As a testament to the technology, Plug Power has a stellar customer list. Just some include Amazon (NASDAQ:AMZN), Walmart (NYSE:WMT), Procter & Gamble (NYSE:PG) and Home Depot (NYSE:HD). Granted, the company has a long history with trying to get enough funding for its operations. The business is certainly capital intensive. But recently, Plug Power raised $120 million in a secondary offering, which should be enough for the next year or so.
The addressable market opportunity for Plug Power is enormous. The company believes it could be worth as much as $30 billion (and this is only for the material handling business). For example, there are six million forklifts in the world and about 1.5 million are sold each year.
If anything, the traditional forklift segment is vulnerable to disruption. Electric versions have long charging times, the need for storage of batteries, and so on. But hydrogen fuel cell forklifts take only a couple minutes to charge and there is no need for large storage space. And of course, there is the benefit of sustainability, which is a big selling point for customers.
Momentum and Plug Stock
A key to the success of Plug Power has been its focus on the forklift market. For the most part, the sales cycles are not as long as for other applications (such as for selling large energy systems). What’s more, there are often recurring purchases and maintenance.
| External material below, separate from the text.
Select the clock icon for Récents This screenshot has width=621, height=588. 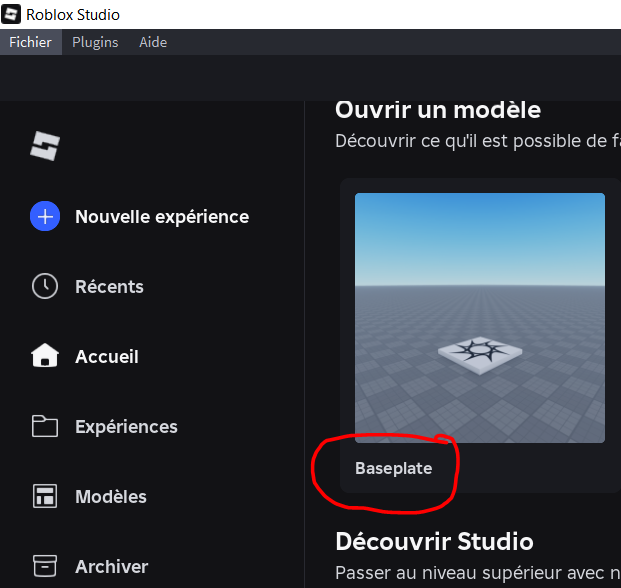pyautogui.click(x=45, y=286)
An example of the strength of this business model can be seen with a recent deal involving an unnamed Fortune 100 company (this was announced on Jan. 6). It was for a hefty $172 million for GenDrive fuel cell power systems.
Here’s what the CEO of Plug Power had to say about it:
The material handling industry remains our core growth market in the near-term. This sizable contract signifies continual market validation to customer’s rapidly moving material handling business thus far. We commend this customer for its leadership in hydrogen and fuel cell adoption throughout the logistics business. Coupling this growth with already unfolding market expansion in stationary power and on-road electric vehicles well positions Plug Power to achieve our $1B gross billing goal for 2024.
Wall Street analysts agreed. According to B. Riley FBR analyst, Christopher Van Horn: “Adoption of Plug’s products continues to ramp more quickly than we thought.”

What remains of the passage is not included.